Your assignment: Using the entries that follow, write out the line containing "Where should I", the line containing "You are a computer-use", and every line between them, exactly and nothing else.

Information:
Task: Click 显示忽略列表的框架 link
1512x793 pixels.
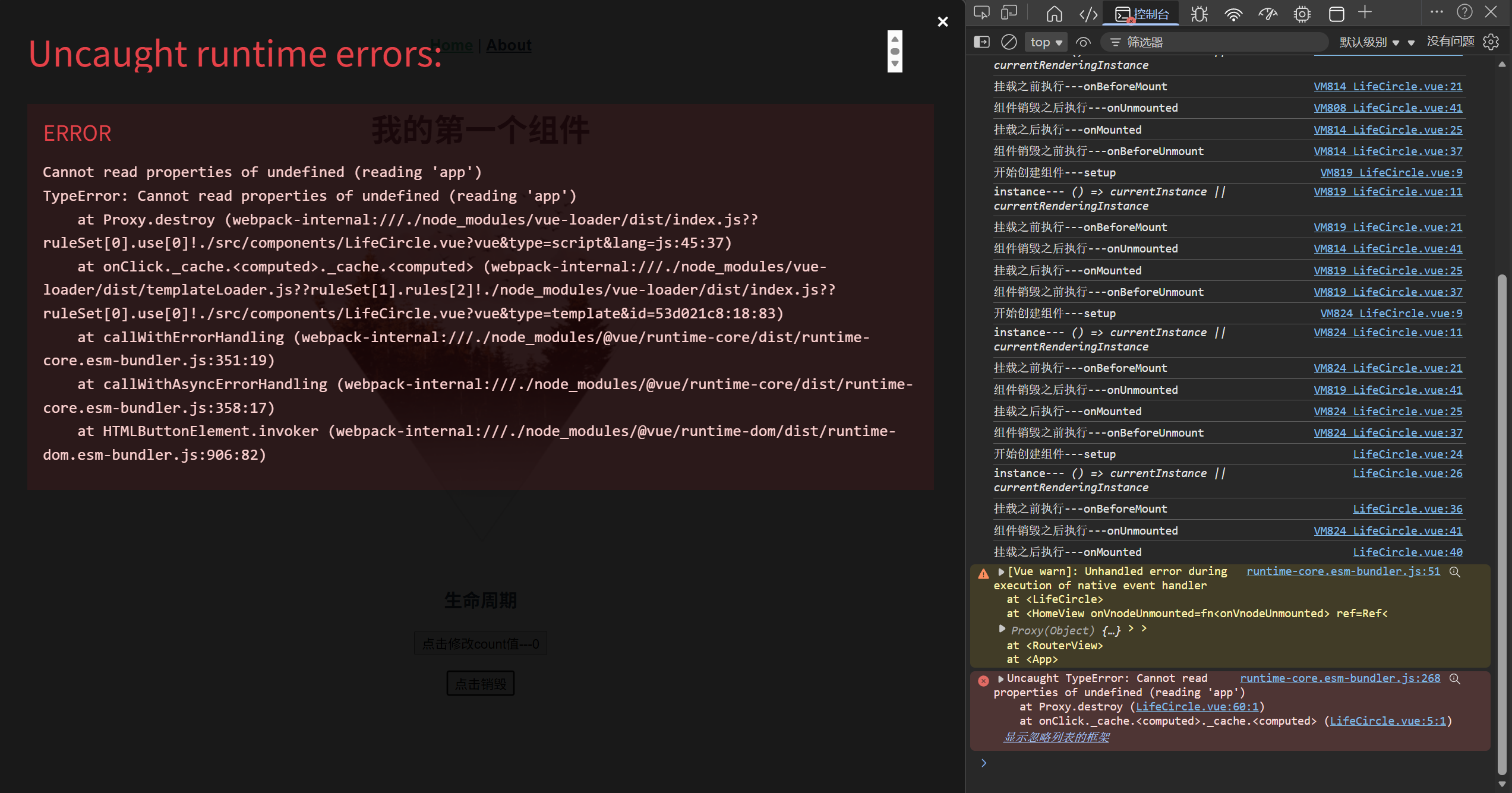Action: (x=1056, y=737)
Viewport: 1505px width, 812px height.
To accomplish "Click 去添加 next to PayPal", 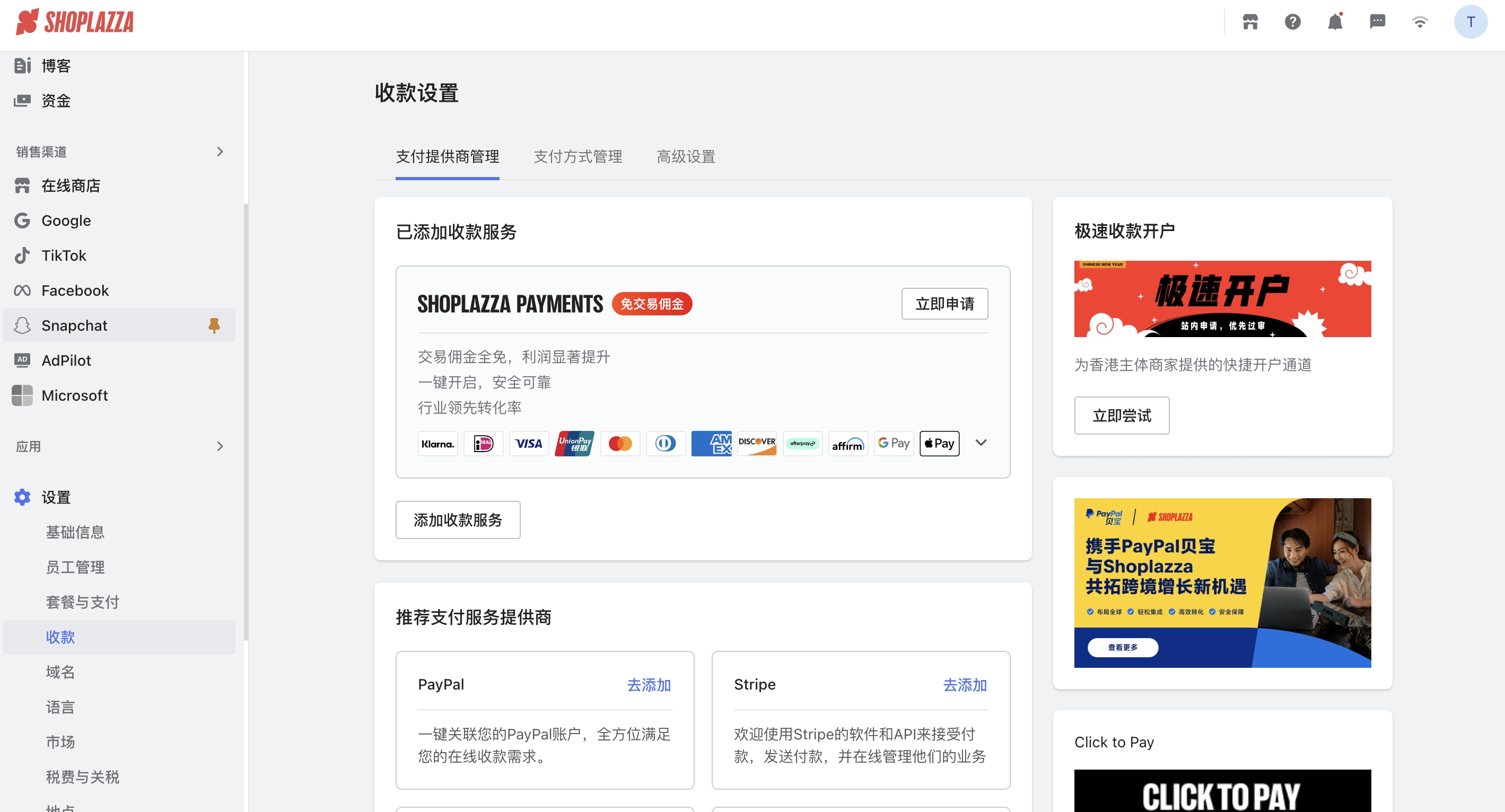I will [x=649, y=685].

==

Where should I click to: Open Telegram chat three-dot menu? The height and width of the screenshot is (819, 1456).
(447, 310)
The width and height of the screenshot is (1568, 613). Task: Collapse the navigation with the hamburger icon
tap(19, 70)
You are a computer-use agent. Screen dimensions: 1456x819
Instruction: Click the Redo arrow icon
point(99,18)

Answer box:
Where should I click to: Open Telegram chat three-dot menu? The height and width of the screenshot is (819, 1456).
(447, 310)
The width and height of the screenshot is (1568, 613). Task: Collapse the navigation with the hamburger icon
tap(19, 70)
You are a computer-use agent. Screen dimensions: 1456x819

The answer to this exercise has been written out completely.